Between Two Worlds: Biracial in Indonesia (Part 1)
Being biracial means navigating two sometimes colliding worlds.
Had I been an American or Australian, it would be inaccurate to call myself biracial, or multiracial. But in Southeast Asia, the description is pretty accurate. My father is Chinese, while my mother is half-Sundanese, half-Javanese.
Race, however, was not a concern – was not even a subject in 1980s Indonesia. I went to a Catholic school where roughly 75 percent of the students were Chinese-Indonesians. The rest were Javanese, Catholic Sundanese (from Cigugur in Kuningan), Bataks, Ambonese, and Eurasians. A good number of my classmates were Muslims. I treated the fair skin/dark skin (some Chinese have darker complexion) difference like the utopias shown in American sitcoms and buddy cop flicks – Police Academy, The A-Team, The Ghostbusters. Everyone got along and you are judged by your character, not your skin color.
Then I learned that, first, not everybody in Indonesia likes the Chinese, and, second, my background is less common than I thought. Perhaps it’s part of growing up, or perhaps Indonesians were bolder in speaking about race issues in the 1990s. A Javanese girl called her rival “Damn Chinese” and a Chinese boy called a teacher “Damn black lady.”
Still, I was not affected. A bully could be either Javanese or Chinese. A friend could be Javanese or half-Dutch. A love interest could be Chinese or half-German. My sister’s dates were Muslim Sundanese or Javanese. While everyone talked about their koko or ii (brother and auntie respectively in a Chinese dialect), nobody talked about being Chinese, in contrast to the Javanese who talked about seeing their pakde or eyang putri (uncle or grandmother in the Javanese dialect) in Sleman or Bekasi.
May 1998 riots and the Reformasi changed it all, and that was the time when I began to identify myself as fully Chinese.
Ironically, my high school bros were Javanese and Eurasians, sharing our passions for computer games, European football, and indie rock. At the same time, my sister in Melbourne shared her flat with two Hong Kongers.
I wonder if our physical looks don’t only influence what people see us as, but also what we see ourselves as. I look more Chinese while my sister looks more Sundanese-Javanese, just like my biracial friends who look more Dutch or Javanese but who have siblings who respectively look more Minahasan or English. My sister doesn’t want to be called cici or sister (except by two fully-Chinese cousins), and the first time ever somebody called me koko I didn’t realize that it was me being addressed.
I began to embrace my Chinese identity in Australia, where “Asian” usually refers to people and culture related to overseas Chinese; where, unlike in Indonesia, Chinese people take the bus, speak Chinese on the bus; and where saying the “C” word itself is not a taboo. Actually it was also the time when I experienced how the Chinese people are closely connected with another C word – Christianity.
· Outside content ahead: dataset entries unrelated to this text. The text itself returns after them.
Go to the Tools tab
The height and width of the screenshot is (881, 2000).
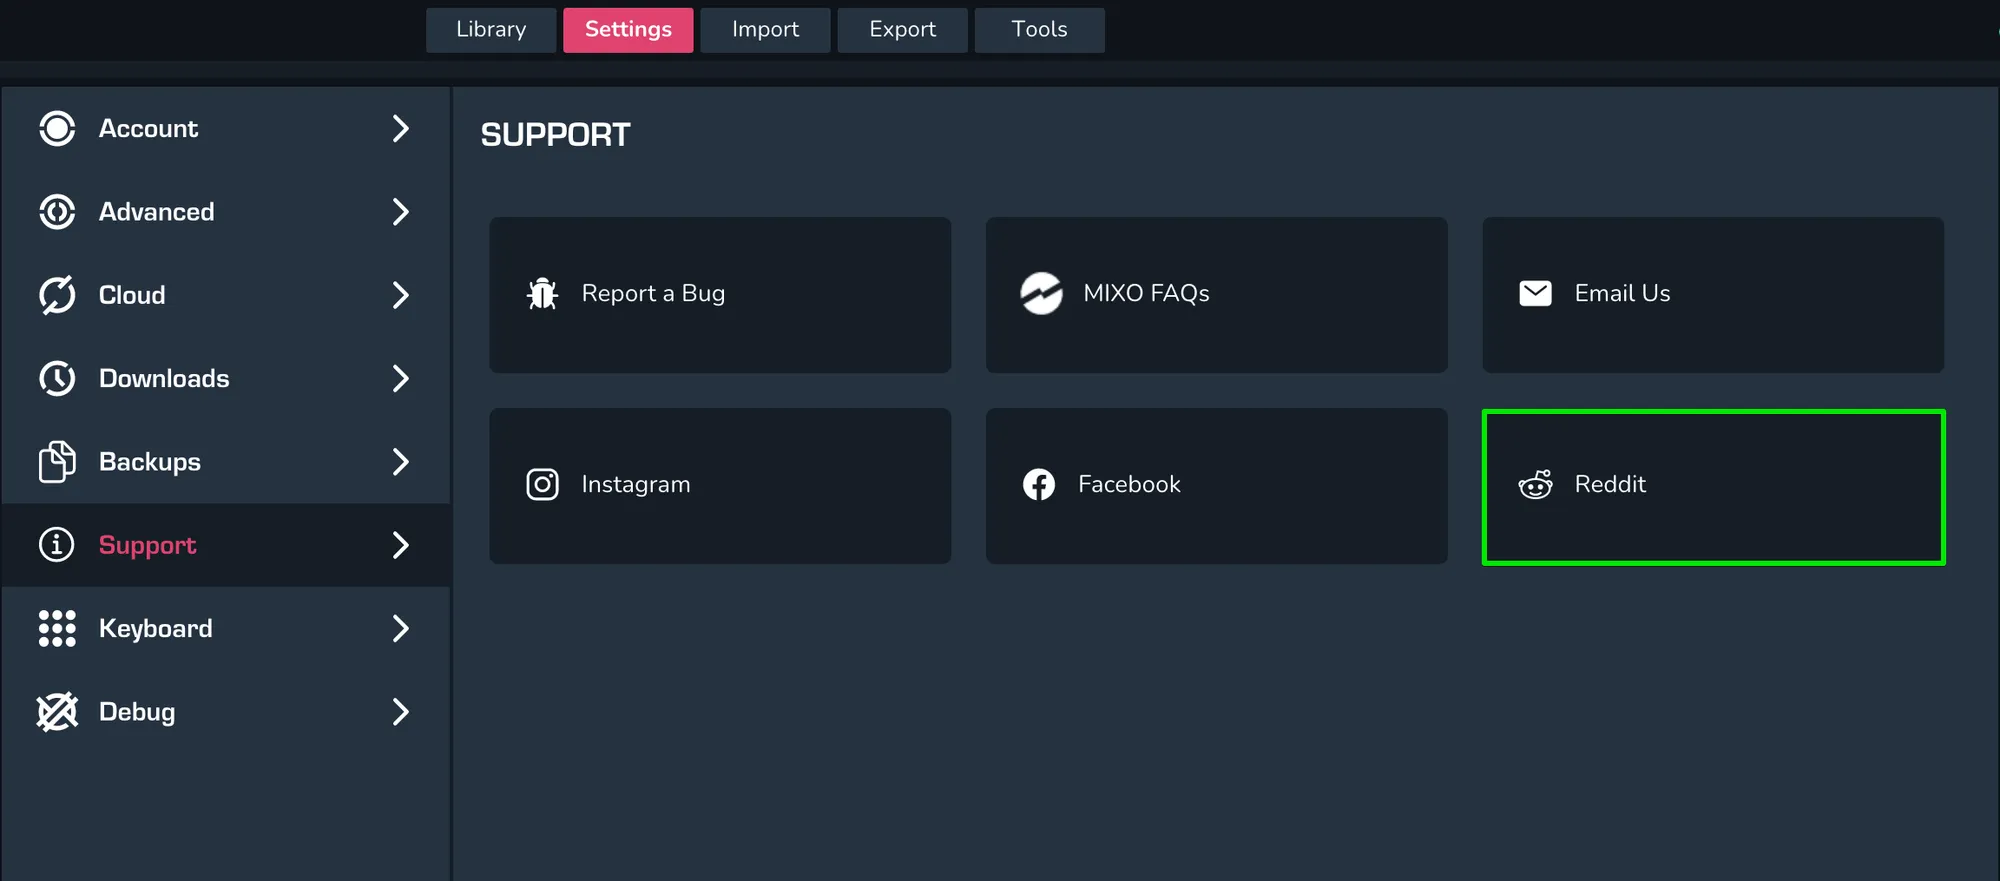pyautogui.click(x=1039, y=30)
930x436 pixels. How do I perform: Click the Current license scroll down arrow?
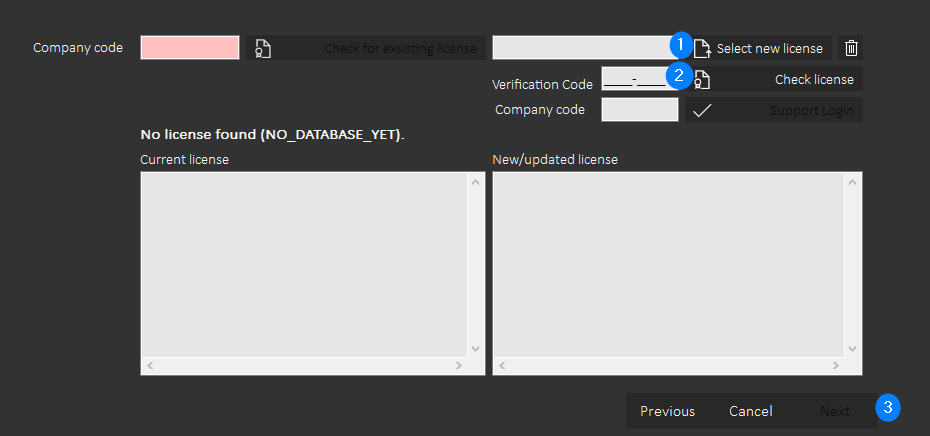tap(475, 349)
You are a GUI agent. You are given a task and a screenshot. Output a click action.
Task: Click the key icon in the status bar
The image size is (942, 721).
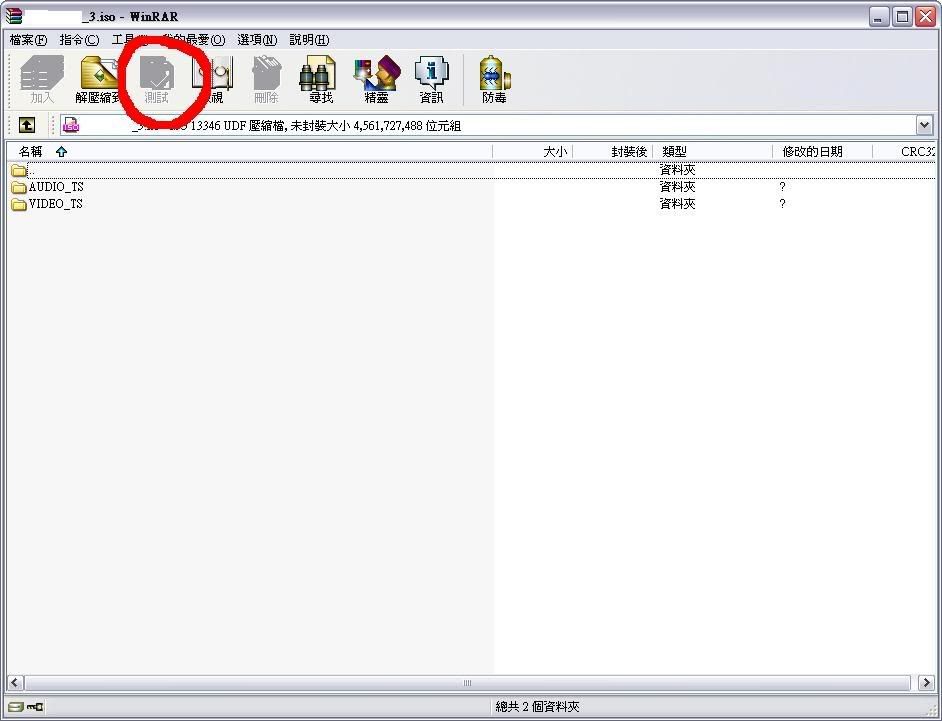35,707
I found new friends – ethnic Chinese students from various nationalities – through Catholic organizations. I lived in a student apartment owned by a Malaysian church, where the staff and fellow tenants were also ethnic Chinese. I found myself trapped between Australian atheism (or at least irreverent treatments of the Pope and Jesus in media) and the born-again Christianity in my social circles at home and campus. Both sides never met each other, but might have thought the other party was deluded, especially after 9/11 and Iraq.
In university I expanded my horizon by befriending Muslim Indonesian students who also took social sciences. The funny thing was after we had pleasant discussions on author Seno Gumira Ajidarma and the hit movie Ada Apa Dengan Cinta? (AADC), they said I was different from other Chinese.
What did they mean by that?
Turned out they believed that Chinese people were selfish, ignorant and arrogant. On first impression, my social awkwardness and neurosis seemed to fit the profile, but we would quickly understand each other. I wonder if it’s my Sundanese-Javanese side at work, or just the experience of spending every Christmas and Idul Fitri dinners with witty aunties and cousins.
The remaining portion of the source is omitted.